§ Action item: Print each record below precisely, with every picture left out of the copy.

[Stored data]
───

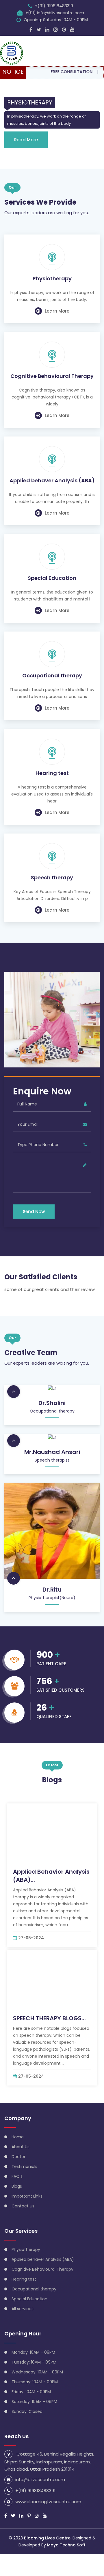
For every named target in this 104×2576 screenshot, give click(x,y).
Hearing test (52, 773)
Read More (26, 140)
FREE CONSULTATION (58, 72)
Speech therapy (52, 877)
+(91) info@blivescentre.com (54, 13)
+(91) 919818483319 (54, 6)
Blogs (17, 2186)
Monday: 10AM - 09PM (33, 2352)
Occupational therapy (52, 675)
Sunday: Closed (27, 2411)
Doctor (18, 2157)
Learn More (57, 311)
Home (18, 2137)
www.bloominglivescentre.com (48, 2502)
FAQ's (17, 2176)
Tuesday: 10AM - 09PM (34, 2362)
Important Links (27, 2196)
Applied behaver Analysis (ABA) (52, 480)
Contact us (23, 2206)
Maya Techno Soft (66, 2545)
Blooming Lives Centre (47, 2538)
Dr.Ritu (52, 1589)
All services (23, 2309)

───

§ Finished exercise:
For every named target in this 104×2576 screenshot, give click(x,y).
Hearing test (52, 773)
Read More (26, 140)
FREE CONSULTATION (58, 72)
Speech therapy (52, 877)
+(91) info@blivescentre.com (54, 13)
+(91) 919818483319 (54, 6)
Blogs (17, 2186)
Monday: 10AM - 09PM (33, 2352)
Occupational therapy (52, 675)
Sunday: Closed (27, 2411)
Doctor (18, 2157)
Learn More (57, 311)
Home (18, 2137)
www.bloominglivescentre.com (48, 2502)
FAQ's (17, 2176)
Tuesday: 10AM - 09PM (34, 2362)
Important Links (27, 2196)
Applied behaver Analysis (ABA) (52, 480)
Contact us (23, 2206)
Maya Techno Soft (66, 2545)
Blooming Lives Centre (47, 2538)
Dr.Ritu (52, 1589)
All services (23, 2309)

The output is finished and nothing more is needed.